263 families return to Jalawla after town cleared of bombs left by ISIS

ERBIL, Kurdistan Region - More than 260 families returned to the  town of Jalawla in Diyala Province in Iraq's north on Monday ahead of hundreds more who are set to return home there next week, a Kurdish official in the town, told Rudaw.

"Today, 263 families returned to their homes in Jalawla and on Thursday another 336 families will return," said Yaaqub Yusif Ali, a top administrative official in Jalawla.

"Jalawla consists of six neighborhoods and so far three have been reconstructed including Azadi, Sawz and Loka, and next week many other displaced families will return to the other three neighborhoods," he went on to explain.

"With the return of 236 families to Jalawla, the total number of the returnees is around 4000 families to the town," read an Iraqi Migration Ministry statement.

The families were allowed to return home after their houses, streets and roads were declared safe by bomb disposal engineers.
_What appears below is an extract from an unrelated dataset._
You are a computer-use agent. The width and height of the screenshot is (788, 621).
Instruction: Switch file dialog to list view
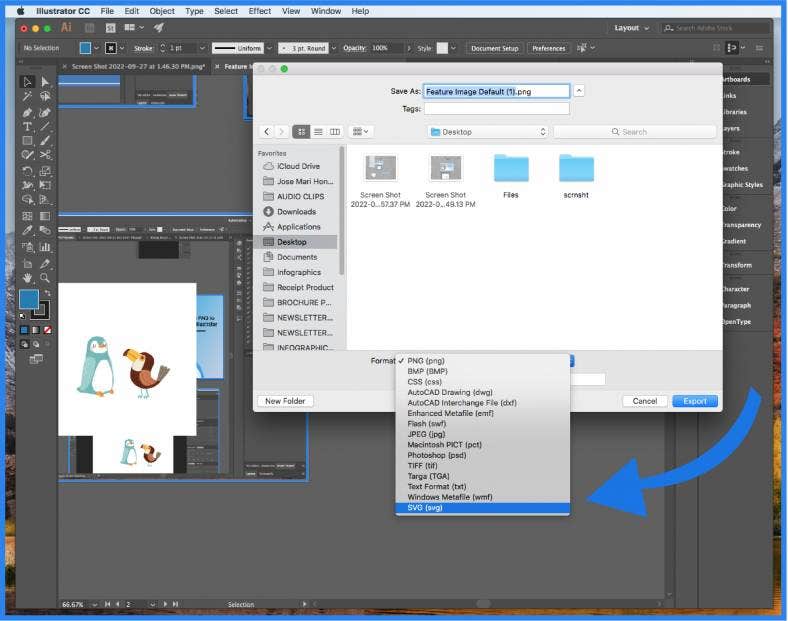pos(318,132)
Islamic State (ISIS) militants had rigged many homes and public places with explosives during their brief control of the town.
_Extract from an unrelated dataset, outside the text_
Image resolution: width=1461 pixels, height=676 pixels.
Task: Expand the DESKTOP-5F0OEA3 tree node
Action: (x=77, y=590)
The town in northern Diyala was taken by ISIS militants in August last year, Kurdish forces recaptured it three months later.

In late 2015 the first 155 families reportedly returned to Jalawla after it was liberated by Kurdish Peshmerga forces.

The town is part of the so-called “disputed territories” which are claimed both by the central government in Baghdad and the autonomous Kurdistan Regional Government (KRG) in the north.